The letter was brief and unequivocal. When Colonel Vicente Barrios demanded the surrender of Fort Coimbra on December 27, 1864, Lieutenant Colonel Hermenegildo Portocarrero sent back a single sentence: "Only through luck and the honor of arms will we deliver the fort." He was bluffing magnificently. Behind the walls stood fewer than 200 defenders -- regulars, national guardsmen, customs officials, prisoners, and indigenous allies -- facing a Paraguayan invasion force of 3,200 men supported by eleven warships, twelve rifled guns, and a French-equipped rocket battery. The Battle of Fort Coimbra would become the first engagement of the Paraguayan War's Mato Grosso campaign, and its outcome -- tactical loss, moral victory -- would shape how Brazilians remembered the conflict for generations.
Portocarrero was not supposed to be there. The fort's official commander was Captain Benito de Faria, but Portocarrero -- a lieutenant colonel who oversaw all artillery in Mato Grosso and commanded the Lower Paraguay Military District -- happened to be conducting a routine inspection when the Paraguayan fleet appeared on the river. Seniority dictated that he assume command, and he did so without hesitation. The fort he inherited was in poor condition. Of its guns, only 11 bronze smoothbore cannons functioned; another 20 needed repairs. The garrison of 125 regular officers and soldiers was supplemented by 30 national guardsmen, a handful of customs guards, 6 prisoners pressed into service, and 24 indigenous allies. Against them, Colonel Barrios marshaled five infantry battalions and two dismounted cavalry regiments -- a force that outnumbered the defenders roughly sixteen to one.
The Paraguayan assault began in earnest after the surrender demand was rejected. For two days, warships bombarded the fort from the river while infantry attempted to storm its walls. The star-shaped fortification, positioned on a hill where the Paraguay River narrowed, gave the defenders the advantage of elevation and converging fields of fire. But numbers and modern weapons -- the Paraguayans' rifled guns far outclassed the fort's smoothbore bronze cannons -- made the outcome inevitable. What the garrison lacked in firepower, it compensated for in determination. The soldiers' families, trapped inside the fort, took on the work of reloading muskets and tending the wounded. Every able body contributed. The Paraguayan assaults and reconnaissance probes cost Barrios's forces approximately 200 casualties, a toll inflicted entirely by a garrison that suffered not a single fatality.
By nightfall on December 28, Portocarrero faced a calculation with no good answer. His ammunition was dwindling, no reinforcements could reach the isolated fort, and the Paraguayan force showed no signs of withdrawal. Continued resistance meant annihilation. He ordered an evacuation. Under cover of darkness on the night of December 28-29, the entire garrison -- soldiers, families, wounded -- slipped down to the riverbank and boarded the gunboat Anhambai. The withdrawal was executed in good order, without alerting the besieging force. When the Paraguayans entered the fort at dawn, they found it empty. They claimed the guns, the stores, and the fortification itself, which would remain under Paraguayan control until April 1868, when they abandoned it, stripping away everything of military value before departing.

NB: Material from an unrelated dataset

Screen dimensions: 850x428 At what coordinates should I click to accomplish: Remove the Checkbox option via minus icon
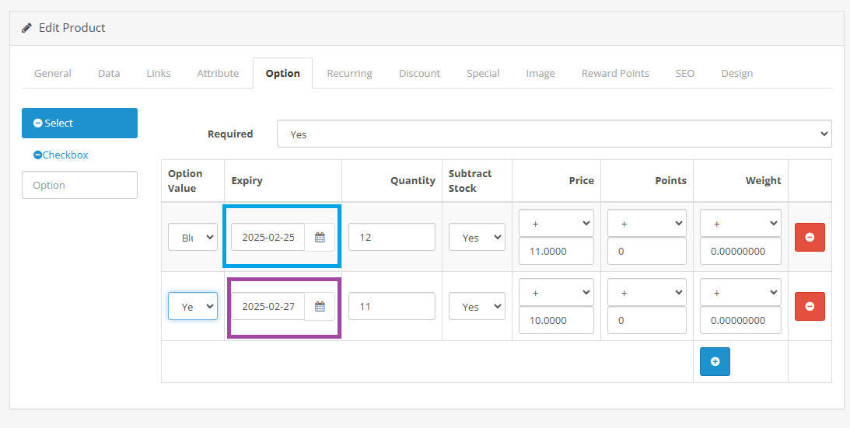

The fall of Fort Coimbra was both celebrated and debated in Brazil. Portocarrero had inflicted disproportionate casualties on a vastly superior force and extracted his entire garrison without a single loss -- by any tactical measure, an impressive achievement. But the surrender of a frontier fortress at the war's very opening stung national pride. The swift evacuation became a subject of controversy: was it prudent generalship or premature retreat? The argument mattered less than the war it ignited. The Mato Grosso campaign rolled forward as Paraguayan forces pushed deeper into Brazilian territory, and the conflict that followed would last until 1870 and cost hundreds of thousands of lives across four nations. After the war, the fort was rebuilt from near-total ruin, its walls almost completely destroyed by the Paraguayan artillery that had battered them over those two December days. Fort Coimbra still stands on its hilltop above the river, a monument to the first shots of South America's deadliest modern war.
Located at 19.92S, 57.79W on the Paraguay River near Corumba, Mato Grosso do Sul, Brazil. The fort sits on a hilltop at a narrowing of the river, the same strategic position that made it valuable in 1864. Best viewed at 2,000-4,000 feet AGL. Nearest airport: Corumba International Airport (SBCR). The river approach from the south, the direction from which the Paraguayan fleet arrived, is clearly visible from altitude.